Work item.
Copy out the data below as written; omit any images.
START Excerpted data
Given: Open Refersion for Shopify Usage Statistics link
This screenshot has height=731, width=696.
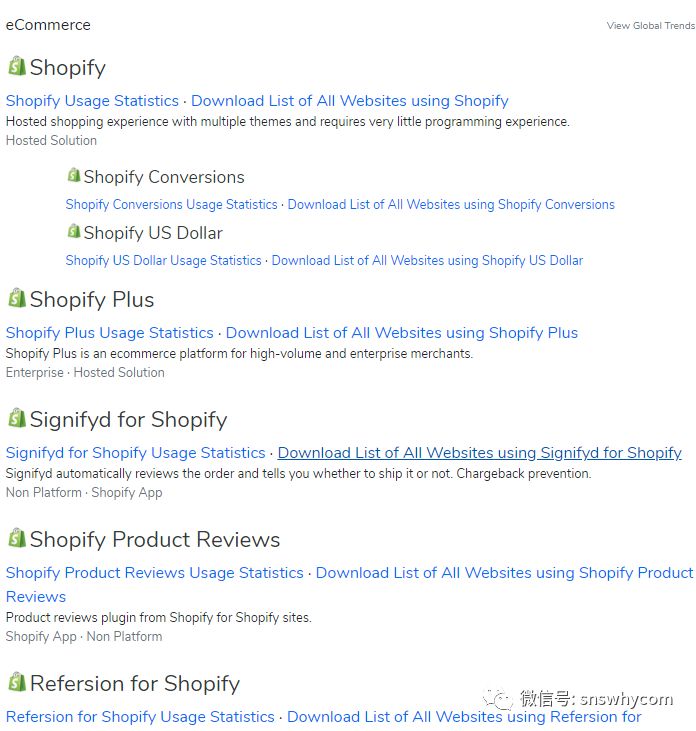Looking at the screenshot, I should [140, 717].
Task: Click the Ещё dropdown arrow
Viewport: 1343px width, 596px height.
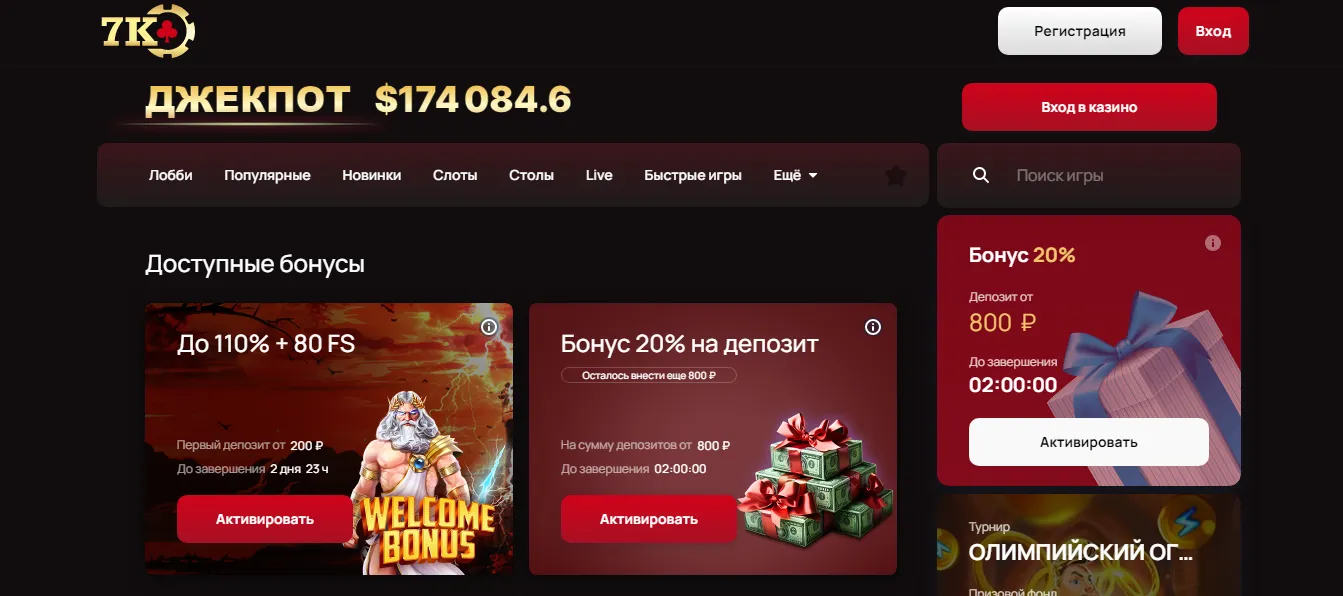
END Excerpted data
Written response.
Given: Open Refersion for Shopify Usage Statistics link
This screenshot has height=731, width=696.
Looking at the screenshot, I should [140, 717].
Task: Click the Ещё dropdown arrow
Viewport: 1343px width, 596px height.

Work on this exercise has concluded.